Bisnis.com, JAKARTA - Politik di Tanah Air tengah diterpa gelombang panas yang dihempaskan dari berbagai kalangan mulai dari para civitas akademisi hingga elit politik yang menyerukan penyelenggaraan Pemilihan Umum (Pemilu) yang jujur, bersih, dan adil.
Sejak lebih dari sepekan, kalangan pendidik satu per satu menyerukan pandangannya terhadap pemerintahan Presiden Joko Widodo (Jokowi) yang dituntut untuk bersikap netral pada Pemilu 2024.
Universitas Gajah Mada menjadi kalangan akademisi pertama yang menyuarakan keresahannya terkait dengan gejolak politik di Indonesia menjelang Pemilu.
Aspirasi para akademisi UGM dilontarkan dalam bentuk Petisi Bulaksumur yang dibacakan di Balairung UGM pada Rabu (31/1/2024).
Petisi Bulaksumur yang ditujukan kepada Jokowi itu menyoroti penyimpangan demokrasi yang dilakukan oleh presiden.

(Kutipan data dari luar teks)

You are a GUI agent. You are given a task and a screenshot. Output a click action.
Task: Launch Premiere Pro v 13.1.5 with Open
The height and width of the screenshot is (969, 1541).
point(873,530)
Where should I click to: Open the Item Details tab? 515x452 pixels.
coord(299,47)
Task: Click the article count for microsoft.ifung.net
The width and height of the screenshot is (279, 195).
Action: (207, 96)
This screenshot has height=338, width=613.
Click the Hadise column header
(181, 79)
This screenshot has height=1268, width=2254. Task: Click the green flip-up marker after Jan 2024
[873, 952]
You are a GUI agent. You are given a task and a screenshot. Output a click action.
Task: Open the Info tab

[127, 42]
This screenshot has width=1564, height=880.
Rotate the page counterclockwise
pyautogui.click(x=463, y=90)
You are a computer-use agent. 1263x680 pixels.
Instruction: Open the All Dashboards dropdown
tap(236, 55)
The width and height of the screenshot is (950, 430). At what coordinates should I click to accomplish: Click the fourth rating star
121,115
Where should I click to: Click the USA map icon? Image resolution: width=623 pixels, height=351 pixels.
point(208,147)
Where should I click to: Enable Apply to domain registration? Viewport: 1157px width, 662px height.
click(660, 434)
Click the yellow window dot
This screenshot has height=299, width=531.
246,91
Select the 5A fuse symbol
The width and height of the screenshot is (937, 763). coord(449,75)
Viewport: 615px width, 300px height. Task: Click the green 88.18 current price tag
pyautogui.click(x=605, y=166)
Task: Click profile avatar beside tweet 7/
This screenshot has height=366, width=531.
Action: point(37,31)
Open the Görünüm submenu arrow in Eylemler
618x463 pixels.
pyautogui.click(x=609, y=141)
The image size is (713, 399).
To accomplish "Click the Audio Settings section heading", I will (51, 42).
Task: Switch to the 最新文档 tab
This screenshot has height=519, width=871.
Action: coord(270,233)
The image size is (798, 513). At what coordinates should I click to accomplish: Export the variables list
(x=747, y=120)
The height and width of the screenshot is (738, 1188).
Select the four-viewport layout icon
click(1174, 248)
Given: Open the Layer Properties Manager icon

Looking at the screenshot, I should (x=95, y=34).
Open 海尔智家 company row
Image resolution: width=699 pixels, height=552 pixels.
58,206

Dalam petisi tersebut, ada sejumlah kasus yang menjadi catatan, antara lain pelanggaran etik di Mahkamah Konstitusi (MK), keterlibatan aparat penegak hukum dalam proses demokrasi, hingga pernyataan Jokowi tentang keterlibatan pejabat publik dalam kampanye politik yang dinilai kontradiktif.
Baca Juga
Aksi yang diserukan oleh UGM turut menyulut kalangan akademisi lainnya. Beberapa di antaranya yang juga menyerukan keresahannya yakni Universitas Islam Indonesia, Univestias Padjajaran, Institut Pertanian Bogor, dan Universitas Indonesia.
Sampai dengan pekan ini, setidaknya telah terdapat lebih dari 30 seruan dari universitas dalam menyikap kondisi politik Indonesia.
Keresahan terkait dengan sikap netralitas dalam Pemilu 2024 tidak hanya dirasakan oleh kalangan akademisi.
Penyelenggaraan Pemilu 2024 seakan sarat dengan aroma ketidaknetralan. Mulai dari terbuktinya Ketua Mahkamah Konstitusi (MK) dalam melanggar etik berat dalam mengubah syarat umum pencalonan calon presiden dan wakil presiden, hingga pelanggaran etik Ketua Komisi Pemilihan Umum (KPU).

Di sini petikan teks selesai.